Angielskie inności cz.2

przez Ola @ Lipiec 21, 2012

Dziś ciąg dalszy angielskich inności… Anomalia Druga, ale kto wie, czy nie najważniejsza … czyli ANGIELSKA POGODA.

Potrafi zadziwiać nawet samych Anglików i zawsze stanowi otwarte pole do rozpoczęcia konwersacji, dlatego w tym roku, nasze najbardziej deszczowe od 1910 roku lato, jest w towarzystwie… tematem przewodnim. 
Ten wilgotny, wyspiarski klimat ma jednak swoje dobre strony 
i sprawia, że soczystą zieleń można oglądać tutaj także podczas Świąt Bożego Narodzenia, a podczas lata (jeśli w ogóle go mamy) jest czym oddychać…

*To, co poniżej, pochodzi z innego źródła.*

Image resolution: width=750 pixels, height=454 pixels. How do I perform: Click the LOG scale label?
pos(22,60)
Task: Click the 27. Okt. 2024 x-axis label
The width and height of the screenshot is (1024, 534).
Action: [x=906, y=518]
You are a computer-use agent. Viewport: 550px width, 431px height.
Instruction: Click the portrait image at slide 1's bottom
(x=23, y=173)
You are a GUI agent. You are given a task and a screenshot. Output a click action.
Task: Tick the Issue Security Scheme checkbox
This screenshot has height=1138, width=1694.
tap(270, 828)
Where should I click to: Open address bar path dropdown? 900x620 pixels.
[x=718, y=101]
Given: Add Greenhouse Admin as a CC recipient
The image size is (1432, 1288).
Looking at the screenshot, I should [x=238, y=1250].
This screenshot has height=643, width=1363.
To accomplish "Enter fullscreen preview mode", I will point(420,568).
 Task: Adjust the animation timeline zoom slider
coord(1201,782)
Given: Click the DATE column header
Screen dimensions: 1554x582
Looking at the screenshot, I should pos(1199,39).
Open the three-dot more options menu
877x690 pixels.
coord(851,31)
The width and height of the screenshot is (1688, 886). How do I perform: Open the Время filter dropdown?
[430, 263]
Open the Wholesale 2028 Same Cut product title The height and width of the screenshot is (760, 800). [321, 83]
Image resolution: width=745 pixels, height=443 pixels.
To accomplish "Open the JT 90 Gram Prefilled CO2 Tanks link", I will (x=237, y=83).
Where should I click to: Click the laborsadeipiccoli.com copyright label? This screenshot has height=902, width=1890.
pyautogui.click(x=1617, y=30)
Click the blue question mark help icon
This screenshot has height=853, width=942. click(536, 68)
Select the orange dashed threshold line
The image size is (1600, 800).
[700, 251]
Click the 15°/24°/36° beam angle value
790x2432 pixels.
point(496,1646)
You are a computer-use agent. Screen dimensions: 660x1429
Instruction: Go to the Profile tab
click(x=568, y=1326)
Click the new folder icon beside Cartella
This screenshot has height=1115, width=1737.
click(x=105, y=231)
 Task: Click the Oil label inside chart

Anglia, podobnie jak z czerwonych autobusów, czy z Big Bena, słynie również z mgieł, ale te ostatnie w Londynie to rzadkość, gdzie natężenie ruchu i smogu nie pozwala się im swobodnie utrzymać… 
A szkoda, bo chciałabym częściej niż tylko trzy razy do roku, czuć ten mistyczny klimat.
To, co zdecydowanie mogę potwierdzić, to fakt, że słońce świeci tu rzadziej niż pada deszcz, ale… jakby na to nie patrzeć, to w końcu wyspa… 
Najbardziej zróżnicowanym pogodowo miesiącem jest kwiecień, kiedy to można zaobserwować zmienną aurę kilka razy w ciągu dnia, a że nie jestem amatorką 35st. kąpieli słonecznej, to się tu bardzo dobrze czuję… 
Tyle o tej słynnej pogodzie, bo to przecież nie kanał TVN Meteo :) 
Ciąg dalszy angielskich inności nastąpi wkrótce… tak jak obiecałam!